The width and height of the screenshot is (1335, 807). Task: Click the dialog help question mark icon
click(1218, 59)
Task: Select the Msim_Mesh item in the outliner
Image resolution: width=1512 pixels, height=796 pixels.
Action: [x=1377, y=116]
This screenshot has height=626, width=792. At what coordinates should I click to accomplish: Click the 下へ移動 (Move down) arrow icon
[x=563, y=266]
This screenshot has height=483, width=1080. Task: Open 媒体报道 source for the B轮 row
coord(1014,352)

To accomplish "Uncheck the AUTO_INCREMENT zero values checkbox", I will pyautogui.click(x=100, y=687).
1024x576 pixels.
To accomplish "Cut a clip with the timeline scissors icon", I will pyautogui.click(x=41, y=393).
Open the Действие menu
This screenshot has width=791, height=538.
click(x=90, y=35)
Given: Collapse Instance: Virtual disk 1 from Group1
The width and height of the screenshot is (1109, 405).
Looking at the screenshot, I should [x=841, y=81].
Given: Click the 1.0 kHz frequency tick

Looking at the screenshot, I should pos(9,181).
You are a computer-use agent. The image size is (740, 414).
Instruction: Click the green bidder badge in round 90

Task statement: At the line containing "Given: Click the 1.0 kHz frequency tick", start copying. Continue exactly through the final line of the entries above and stop there.

Expected answer:
Given: Click the 1.0 kHz frequency tick

Looking at the screenshot, I should pos(9,181).
You are a computer-use agent. The image size is (740, 414).
Instruction: Click the green bidder badge in round 90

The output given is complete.